Le tracce di questo EP con cui i milanesi doppiano la pubblicazione del 2002 sono sette, ma un paio di strumentali non permettono al minutaggio di giustificare l`acquisizione del termine "full length". Lo smooth rock di cui parla la biografia è pienamente giustificato dalle atmosfere eteree quanto la componente iconografica della band può far immaginare. È infatti una proposta multimediale quella degli Intersoul, come spesso avviene per le realtà promosse dalla Trazeroeuno: basta visitare il sito della band per rendersene conto. Sul mezzo che più ci interessa viaggiano note vicine a certo pop di scuola romana, oppure a una Carmen Consoli placata da un cantato più uniforme, o ancora ai Verdena meno rumorosi.

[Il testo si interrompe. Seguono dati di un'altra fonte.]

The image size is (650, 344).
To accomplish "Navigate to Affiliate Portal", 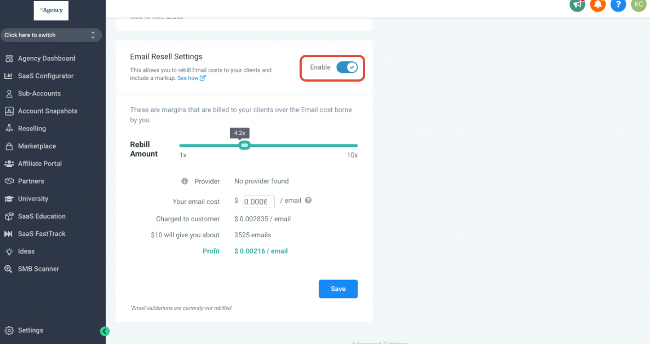I will [39, 164].
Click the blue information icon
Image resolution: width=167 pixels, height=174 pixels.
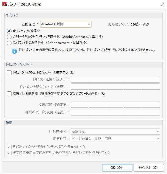pyautogui.click(x=15, y=51)
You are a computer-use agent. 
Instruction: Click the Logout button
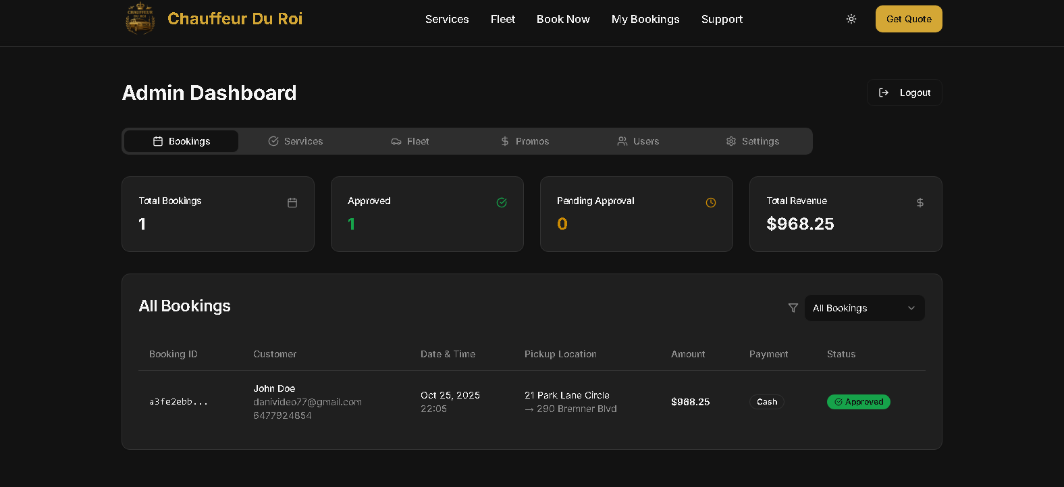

In ogni caso "Impressioni" lascia un buon esemplare di sé (impressione), ma se ne va senza aver razziato quanto avrebbe potuto. La conclusione della settima traccia "Se Fosse Ancora Settembre" torna infatti all`iniziale "Settembre" avendo sferrato i colpi accennati in precedenza ma senza averne concluso alcuno con decisione. È probabile, e auspicabile, che queste promesse possano essere rese più efficaci con l`evolversi del progetto: una scissione maggiore tra la componente smooth e quella sharp, così da renderle entrambe più affilate, potrebbe essere la strada giusta. Per il momento siamo fieri della strada alternativa intrapresa da una realtà che ha le potenzialità anche per il successo commerciale.